L’Office de Voiries et Drainage (OVD) du Kasaï-Oriental tire la sonnette d’alarme : chaque pneu enflammé sur le bitume neuf équivaut à un coup de pioche dans les fonds publics. La chaleur extrême provoque une dilatation rapide du revêtement, créant des failles où l’eau s’infiltre sournoisement. Résultat ? Des nids-de-poule précoces qui réduisent à néant des investissements colossaux. « C’est comme jeter des billets de banque dans un feu de camp », compare un ingénieur routier sous couvert d’anonymat.
Cette crise révèle un paradoxe congolais saisissant. Alors que le gouvernement tente de combler le déficit infrastructurel historique – seulement 15% du réseau urbain est asphalté selon la Banque Mondiale –, certaines pratiques populaires sabotent ces efforts. Les manifestations du 28 avril, dirigées contre Deo Bizibu dans le cadre des tensions internes à l’UDPS, illustrent ce cercle vicieux. « Protester est un droit, mais détruire le bien commun n’est pas une lutte », tempête un responsable de l’OVD, visiblement épuisé par ce combat à double front.
Au-delà des considérations techniques, c’est tout le contrat social qui se fissure. Les riverains dénoncent une « double peine » : « On souffre des routes en terre, on souffre des routes cassées… Et entre les deux, ce sont nos enfants qui brûlent l’avenir », soupire Marie Tshibanda, mère de cinq enfants. Cette colère juvénile, canalisée par les rivalités partisanes, pose une question cruciale : comment transformer l’énergie protestataire en force constructive ?

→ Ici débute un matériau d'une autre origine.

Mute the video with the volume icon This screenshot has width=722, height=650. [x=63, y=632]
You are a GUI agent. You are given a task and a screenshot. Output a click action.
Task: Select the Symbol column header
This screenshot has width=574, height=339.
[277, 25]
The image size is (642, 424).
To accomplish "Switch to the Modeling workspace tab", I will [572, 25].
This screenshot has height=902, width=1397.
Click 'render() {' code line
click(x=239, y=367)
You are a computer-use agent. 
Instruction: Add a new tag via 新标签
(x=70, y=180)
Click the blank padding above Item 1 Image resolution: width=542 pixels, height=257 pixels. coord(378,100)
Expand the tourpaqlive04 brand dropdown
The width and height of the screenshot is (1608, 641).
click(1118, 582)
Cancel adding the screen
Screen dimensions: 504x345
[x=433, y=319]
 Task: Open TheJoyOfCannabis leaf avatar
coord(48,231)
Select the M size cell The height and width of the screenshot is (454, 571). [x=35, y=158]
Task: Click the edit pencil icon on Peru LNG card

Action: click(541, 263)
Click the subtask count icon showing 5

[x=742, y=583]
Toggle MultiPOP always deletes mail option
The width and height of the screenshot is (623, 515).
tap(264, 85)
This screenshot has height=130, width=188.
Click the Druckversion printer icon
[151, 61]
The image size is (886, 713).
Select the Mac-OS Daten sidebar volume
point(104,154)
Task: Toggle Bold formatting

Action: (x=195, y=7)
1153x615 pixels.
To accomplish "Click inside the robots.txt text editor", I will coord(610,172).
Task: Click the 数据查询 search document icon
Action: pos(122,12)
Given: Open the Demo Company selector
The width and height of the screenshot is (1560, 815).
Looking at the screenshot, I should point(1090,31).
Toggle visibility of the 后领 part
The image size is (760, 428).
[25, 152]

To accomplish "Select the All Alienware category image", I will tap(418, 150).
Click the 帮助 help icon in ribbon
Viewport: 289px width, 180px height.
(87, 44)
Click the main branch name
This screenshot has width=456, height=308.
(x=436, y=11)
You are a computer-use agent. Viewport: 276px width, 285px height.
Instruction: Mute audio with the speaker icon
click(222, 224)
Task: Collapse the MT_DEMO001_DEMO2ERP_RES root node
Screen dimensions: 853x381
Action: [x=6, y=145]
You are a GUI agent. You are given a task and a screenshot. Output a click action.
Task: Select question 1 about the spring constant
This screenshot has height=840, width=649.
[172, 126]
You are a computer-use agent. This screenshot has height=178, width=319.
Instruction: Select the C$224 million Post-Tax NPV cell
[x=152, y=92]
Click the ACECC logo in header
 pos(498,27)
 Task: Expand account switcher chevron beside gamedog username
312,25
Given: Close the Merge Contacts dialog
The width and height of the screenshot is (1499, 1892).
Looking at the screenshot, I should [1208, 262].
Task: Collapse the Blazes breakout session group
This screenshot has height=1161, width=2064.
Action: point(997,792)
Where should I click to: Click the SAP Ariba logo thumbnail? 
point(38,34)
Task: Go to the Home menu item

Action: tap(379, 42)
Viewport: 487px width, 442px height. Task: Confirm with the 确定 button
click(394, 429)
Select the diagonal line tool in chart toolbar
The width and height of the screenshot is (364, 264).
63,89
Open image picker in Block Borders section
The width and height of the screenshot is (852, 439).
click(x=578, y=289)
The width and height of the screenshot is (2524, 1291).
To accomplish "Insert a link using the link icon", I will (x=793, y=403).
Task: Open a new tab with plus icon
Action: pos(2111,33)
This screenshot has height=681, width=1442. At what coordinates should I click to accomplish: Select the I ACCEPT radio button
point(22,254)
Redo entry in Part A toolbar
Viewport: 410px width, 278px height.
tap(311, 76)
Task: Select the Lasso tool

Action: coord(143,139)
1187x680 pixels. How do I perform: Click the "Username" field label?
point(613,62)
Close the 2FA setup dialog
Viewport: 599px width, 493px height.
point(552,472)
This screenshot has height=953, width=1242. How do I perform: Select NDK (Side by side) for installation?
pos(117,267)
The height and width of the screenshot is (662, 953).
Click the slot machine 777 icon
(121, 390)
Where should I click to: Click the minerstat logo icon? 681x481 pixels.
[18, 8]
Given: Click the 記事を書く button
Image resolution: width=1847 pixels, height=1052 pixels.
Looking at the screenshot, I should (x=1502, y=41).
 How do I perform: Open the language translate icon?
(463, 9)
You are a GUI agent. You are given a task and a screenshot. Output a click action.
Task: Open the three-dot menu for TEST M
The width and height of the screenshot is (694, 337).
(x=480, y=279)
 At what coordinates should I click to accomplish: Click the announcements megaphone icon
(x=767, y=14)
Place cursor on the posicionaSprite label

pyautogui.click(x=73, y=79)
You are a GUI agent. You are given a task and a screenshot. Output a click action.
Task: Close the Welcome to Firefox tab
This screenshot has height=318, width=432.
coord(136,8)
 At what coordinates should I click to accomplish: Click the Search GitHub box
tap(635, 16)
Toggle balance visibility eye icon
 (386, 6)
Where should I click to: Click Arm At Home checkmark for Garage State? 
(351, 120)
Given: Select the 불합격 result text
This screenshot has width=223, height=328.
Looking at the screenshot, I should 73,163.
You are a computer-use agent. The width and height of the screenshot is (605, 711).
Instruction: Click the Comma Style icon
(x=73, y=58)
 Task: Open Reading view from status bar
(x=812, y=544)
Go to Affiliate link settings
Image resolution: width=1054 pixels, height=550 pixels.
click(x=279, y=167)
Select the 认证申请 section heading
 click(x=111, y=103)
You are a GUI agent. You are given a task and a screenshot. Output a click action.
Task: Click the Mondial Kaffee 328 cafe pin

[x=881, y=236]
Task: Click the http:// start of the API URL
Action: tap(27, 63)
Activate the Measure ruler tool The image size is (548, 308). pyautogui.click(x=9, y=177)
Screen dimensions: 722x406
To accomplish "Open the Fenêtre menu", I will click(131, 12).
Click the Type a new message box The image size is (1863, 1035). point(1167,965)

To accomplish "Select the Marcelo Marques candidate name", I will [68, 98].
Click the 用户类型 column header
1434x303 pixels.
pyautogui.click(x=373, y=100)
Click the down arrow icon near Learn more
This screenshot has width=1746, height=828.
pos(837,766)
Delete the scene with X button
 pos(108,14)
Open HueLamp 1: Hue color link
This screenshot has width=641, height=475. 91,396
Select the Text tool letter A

Les experts urbains appellent à une révolution des mentalités. « Chaque kilomètre asphalté coûte 250 000 USD en moyenne », calcule le professeur Didier Kalamba, spécialiste en infrastructures. Un budget pharaonique pour une province où 65% de la population vit sous le seuil de pauvreté. Pendant ce temps, les élus locaux multiplient les appels au calme, mais peinent à proposer des alternatives crédibles aux manifestations destructrices.
Cette crise interroge la relation entre citoyens et État en RDC. Quand le bitume devient le champ de bataille des revendications politiques, qui paiera le prix de la reconstruction ? Les dernières images satellites montrent déjà des veines noircies sur le tissu urbain de Mbuji-Mayi – cicatrices d’une démocratie en mal de dialogue. À l’heure où le pays vise l’émergence, ces routes martyrisées rappellent cruellement que le développement ne se décrète pas : il se construit, pierre par pierre, avec ceux-là mêmes qui l’habitent.